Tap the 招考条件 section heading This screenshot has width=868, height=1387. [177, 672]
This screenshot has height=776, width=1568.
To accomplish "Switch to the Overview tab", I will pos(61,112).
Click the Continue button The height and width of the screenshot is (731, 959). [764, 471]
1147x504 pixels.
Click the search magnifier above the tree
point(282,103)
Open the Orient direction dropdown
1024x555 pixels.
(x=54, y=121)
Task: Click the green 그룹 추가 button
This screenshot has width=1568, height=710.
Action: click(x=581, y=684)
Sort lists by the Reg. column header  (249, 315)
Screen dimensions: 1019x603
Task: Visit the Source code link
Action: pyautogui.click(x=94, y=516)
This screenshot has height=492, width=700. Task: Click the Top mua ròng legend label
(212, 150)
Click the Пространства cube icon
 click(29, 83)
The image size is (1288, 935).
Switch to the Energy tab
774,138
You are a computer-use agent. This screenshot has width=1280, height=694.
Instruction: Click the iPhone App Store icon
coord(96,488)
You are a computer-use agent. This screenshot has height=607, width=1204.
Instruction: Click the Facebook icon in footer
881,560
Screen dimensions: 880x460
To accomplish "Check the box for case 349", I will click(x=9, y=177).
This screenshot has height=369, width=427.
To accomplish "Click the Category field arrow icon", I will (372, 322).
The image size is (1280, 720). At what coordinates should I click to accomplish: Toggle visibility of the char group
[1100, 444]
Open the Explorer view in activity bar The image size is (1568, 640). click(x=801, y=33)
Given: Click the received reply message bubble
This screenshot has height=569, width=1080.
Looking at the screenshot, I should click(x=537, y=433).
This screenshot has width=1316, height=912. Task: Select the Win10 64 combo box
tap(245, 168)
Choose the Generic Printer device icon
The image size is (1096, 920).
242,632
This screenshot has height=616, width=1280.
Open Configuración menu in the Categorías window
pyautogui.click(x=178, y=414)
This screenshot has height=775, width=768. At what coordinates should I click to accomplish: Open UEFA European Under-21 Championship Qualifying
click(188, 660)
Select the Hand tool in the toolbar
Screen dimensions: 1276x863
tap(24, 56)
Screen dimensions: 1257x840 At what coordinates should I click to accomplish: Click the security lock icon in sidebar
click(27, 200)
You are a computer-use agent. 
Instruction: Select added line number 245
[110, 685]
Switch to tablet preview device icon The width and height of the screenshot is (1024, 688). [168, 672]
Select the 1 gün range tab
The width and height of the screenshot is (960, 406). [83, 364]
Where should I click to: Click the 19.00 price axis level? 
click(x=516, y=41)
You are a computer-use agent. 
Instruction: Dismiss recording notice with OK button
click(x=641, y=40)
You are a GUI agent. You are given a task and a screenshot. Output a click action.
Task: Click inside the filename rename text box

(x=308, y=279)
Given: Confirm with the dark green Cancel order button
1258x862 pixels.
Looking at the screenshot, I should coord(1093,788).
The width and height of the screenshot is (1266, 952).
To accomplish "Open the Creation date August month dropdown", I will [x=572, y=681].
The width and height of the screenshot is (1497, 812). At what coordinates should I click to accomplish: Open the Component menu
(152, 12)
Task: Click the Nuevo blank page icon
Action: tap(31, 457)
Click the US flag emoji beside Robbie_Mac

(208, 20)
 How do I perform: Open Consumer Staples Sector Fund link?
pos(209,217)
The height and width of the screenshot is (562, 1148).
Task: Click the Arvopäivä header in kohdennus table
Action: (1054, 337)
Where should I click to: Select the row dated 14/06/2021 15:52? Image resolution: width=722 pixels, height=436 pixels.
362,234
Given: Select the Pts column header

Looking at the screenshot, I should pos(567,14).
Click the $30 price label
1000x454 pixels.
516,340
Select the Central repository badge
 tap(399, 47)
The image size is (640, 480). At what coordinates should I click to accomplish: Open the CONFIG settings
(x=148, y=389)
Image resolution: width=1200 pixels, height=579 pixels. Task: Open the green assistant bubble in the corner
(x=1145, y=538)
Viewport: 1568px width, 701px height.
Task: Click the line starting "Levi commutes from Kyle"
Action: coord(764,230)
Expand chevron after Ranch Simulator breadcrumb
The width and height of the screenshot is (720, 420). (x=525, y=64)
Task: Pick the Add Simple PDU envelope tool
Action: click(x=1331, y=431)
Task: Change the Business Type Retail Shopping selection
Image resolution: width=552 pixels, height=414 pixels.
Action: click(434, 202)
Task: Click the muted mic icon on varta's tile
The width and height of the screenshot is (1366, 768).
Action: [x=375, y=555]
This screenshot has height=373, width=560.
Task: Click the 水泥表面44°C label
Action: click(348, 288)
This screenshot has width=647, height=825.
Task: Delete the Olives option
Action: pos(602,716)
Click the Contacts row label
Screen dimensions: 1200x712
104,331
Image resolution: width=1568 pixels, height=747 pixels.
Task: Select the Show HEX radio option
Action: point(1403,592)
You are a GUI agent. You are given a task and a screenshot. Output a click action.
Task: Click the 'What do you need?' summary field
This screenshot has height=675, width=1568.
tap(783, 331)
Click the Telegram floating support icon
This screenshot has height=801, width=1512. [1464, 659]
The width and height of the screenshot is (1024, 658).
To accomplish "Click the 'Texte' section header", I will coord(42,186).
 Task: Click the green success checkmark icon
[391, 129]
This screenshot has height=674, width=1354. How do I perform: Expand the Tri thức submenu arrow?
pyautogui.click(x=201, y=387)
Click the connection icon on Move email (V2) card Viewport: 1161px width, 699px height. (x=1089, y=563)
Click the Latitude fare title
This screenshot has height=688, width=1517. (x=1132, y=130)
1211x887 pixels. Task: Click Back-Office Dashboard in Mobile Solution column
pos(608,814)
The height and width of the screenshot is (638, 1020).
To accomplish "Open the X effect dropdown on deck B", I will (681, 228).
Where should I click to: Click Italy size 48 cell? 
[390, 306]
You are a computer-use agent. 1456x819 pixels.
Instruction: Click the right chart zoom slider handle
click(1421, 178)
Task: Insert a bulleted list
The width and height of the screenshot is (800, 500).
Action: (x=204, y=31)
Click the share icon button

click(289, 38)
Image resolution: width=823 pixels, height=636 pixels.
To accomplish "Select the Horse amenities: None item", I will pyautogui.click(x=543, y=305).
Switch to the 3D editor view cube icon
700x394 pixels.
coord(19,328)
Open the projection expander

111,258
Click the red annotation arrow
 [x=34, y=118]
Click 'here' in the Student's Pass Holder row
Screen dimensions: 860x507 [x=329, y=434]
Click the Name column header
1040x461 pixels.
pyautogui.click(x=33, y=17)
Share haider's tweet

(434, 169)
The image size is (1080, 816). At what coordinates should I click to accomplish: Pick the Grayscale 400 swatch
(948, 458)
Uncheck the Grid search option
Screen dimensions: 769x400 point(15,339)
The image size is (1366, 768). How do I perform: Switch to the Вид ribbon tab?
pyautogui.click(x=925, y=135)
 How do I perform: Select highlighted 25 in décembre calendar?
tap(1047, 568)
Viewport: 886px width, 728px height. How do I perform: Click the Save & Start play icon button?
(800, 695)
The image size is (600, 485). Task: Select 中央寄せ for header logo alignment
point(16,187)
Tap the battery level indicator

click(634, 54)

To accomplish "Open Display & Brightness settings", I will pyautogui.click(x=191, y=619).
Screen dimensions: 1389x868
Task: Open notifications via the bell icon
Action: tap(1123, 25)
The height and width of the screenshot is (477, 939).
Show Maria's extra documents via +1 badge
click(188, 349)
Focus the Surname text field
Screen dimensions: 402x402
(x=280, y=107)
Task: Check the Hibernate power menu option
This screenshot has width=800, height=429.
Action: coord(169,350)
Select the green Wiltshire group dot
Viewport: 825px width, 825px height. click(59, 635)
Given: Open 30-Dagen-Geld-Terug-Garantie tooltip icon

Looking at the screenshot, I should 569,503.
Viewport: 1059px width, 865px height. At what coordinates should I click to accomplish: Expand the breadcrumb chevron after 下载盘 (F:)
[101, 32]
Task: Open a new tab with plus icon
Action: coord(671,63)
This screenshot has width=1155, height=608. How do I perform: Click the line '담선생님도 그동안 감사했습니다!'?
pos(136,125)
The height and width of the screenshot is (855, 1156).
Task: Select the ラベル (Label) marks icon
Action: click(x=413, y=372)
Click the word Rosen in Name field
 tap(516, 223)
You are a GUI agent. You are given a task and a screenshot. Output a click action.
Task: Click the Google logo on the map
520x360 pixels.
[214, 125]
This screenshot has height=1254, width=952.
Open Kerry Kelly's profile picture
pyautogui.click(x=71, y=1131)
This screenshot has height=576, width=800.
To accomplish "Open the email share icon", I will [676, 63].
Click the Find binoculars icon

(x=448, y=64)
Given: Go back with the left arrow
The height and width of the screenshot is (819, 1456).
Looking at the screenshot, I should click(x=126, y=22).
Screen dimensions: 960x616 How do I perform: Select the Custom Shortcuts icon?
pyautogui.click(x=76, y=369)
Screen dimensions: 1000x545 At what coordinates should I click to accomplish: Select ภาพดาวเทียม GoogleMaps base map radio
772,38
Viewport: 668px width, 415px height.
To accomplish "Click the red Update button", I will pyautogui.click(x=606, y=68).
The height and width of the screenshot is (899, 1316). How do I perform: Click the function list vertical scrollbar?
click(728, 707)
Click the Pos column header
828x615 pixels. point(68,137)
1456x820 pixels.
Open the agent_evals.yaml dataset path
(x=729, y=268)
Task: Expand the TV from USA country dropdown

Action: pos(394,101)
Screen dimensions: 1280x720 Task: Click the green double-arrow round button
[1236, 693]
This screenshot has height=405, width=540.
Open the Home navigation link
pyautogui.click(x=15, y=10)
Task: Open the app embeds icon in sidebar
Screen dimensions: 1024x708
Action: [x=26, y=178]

____________

### Prompt
The count, and nothing else: how many lines of the entries contain the word "email"?

### The answer
2